PROVIDED PASSAGE ->
+++
Using Quarto for Stata dynamic documents

Introduction

This article is a simple example of how to use Quarto to create dynamic documents using Stata. Which is possible using the Stata kernel nbstata thanks to Tim Huegerich, who put this incredible tool together.

To use this, you will need:

  • Stata 17 or higher
  • python
  • nbstata

Installation

For now lets assume that you have Stata and Python installed, and working together, so that you can use Stata from Python. If this is working, installing nbstata is as simple as typing the following from the command window:

pip install nbstata
python -m nbstata.install 

# or to update 
pip install nbstata --upgrade

You probably do not need --conf-file, but if you want to apply other options to Stata output, you may beed to create the config file, and modified as needed.

Quarto Setup

While this page is being rendered as a quarto website project, you can also use the following YAML heading, once you installed Python and nbstata in your computer. You will also need Quarto (if using say VSC) or one of the latests iterations of Rstudio.
+++
OBJECTIVE 1 -> Show every line of the entries below that contains the string "zoom", treating case as significant.
+++
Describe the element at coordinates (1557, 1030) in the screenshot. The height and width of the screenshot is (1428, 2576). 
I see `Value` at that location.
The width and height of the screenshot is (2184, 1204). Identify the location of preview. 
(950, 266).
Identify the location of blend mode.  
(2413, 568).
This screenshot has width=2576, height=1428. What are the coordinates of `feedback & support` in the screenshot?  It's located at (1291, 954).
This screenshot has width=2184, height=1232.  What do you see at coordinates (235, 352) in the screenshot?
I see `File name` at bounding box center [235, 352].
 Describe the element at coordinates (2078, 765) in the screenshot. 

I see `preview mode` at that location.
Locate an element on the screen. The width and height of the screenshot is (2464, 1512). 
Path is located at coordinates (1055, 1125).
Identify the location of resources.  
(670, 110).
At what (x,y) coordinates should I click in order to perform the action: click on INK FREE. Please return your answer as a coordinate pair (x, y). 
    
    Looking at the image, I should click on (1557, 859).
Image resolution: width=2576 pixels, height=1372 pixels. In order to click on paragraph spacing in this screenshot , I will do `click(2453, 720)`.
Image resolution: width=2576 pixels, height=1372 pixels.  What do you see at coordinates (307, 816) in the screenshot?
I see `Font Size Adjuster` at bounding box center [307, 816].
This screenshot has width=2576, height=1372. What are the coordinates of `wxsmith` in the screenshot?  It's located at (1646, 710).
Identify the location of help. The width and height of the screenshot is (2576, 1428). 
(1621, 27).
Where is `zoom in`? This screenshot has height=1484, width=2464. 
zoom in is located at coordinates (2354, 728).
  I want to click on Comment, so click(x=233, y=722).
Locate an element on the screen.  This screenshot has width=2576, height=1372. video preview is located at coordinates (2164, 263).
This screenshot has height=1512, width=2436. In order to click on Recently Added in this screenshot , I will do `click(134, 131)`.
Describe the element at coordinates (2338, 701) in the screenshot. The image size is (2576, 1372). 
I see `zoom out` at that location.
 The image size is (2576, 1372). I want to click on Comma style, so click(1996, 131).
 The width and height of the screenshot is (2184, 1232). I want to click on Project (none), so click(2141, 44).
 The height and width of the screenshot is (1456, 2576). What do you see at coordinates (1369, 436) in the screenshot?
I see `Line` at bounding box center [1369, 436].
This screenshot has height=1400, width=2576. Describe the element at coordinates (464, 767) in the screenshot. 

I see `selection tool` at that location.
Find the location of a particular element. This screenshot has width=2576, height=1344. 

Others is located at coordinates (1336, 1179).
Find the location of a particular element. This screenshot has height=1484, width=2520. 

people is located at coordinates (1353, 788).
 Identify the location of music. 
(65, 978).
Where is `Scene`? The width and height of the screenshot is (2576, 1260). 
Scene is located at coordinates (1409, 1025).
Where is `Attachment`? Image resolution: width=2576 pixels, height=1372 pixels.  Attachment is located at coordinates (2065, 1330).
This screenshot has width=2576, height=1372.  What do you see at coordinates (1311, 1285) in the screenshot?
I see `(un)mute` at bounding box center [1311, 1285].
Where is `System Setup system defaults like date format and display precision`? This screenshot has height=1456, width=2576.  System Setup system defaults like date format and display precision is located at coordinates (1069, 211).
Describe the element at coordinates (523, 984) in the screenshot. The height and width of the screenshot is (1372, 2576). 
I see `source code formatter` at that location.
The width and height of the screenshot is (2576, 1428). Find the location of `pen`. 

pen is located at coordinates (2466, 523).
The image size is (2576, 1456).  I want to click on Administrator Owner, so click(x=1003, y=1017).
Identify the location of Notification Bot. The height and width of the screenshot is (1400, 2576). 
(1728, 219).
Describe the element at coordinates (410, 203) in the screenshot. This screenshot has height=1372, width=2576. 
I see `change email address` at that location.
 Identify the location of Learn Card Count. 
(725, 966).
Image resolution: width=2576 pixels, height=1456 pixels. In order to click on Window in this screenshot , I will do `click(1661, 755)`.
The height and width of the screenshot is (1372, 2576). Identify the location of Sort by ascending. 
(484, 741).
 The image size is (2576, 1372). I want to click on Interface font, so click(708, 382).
+++
OBJECTIVE 2 -> Retype a passage from the Quarto article, beginning at the words "Installation" and stopping after "modified as needed.".

EXERCISE RESPONSE 1 ->
Where is `zoom in`? This screenshot has height=1484, width=2464. 
zoom in is located at coordinates (2354, 728).
I see `zoom out` at that location.

EXERCISE RESPONSE 2 ->
Installation

For now lets assume that you have Stata and Python installed, and working together, so that you can use Stata from Python. If this is working, installing nbstata is as simple as typing the following from the command window:

pip install nbstata
python -m nbstata.install 

# or to update 
pip install nbstata --upgrade

You probably do not need --conf-file, but if you want to apply other options to Stata output, you may beed to create the config file, and modified as needed.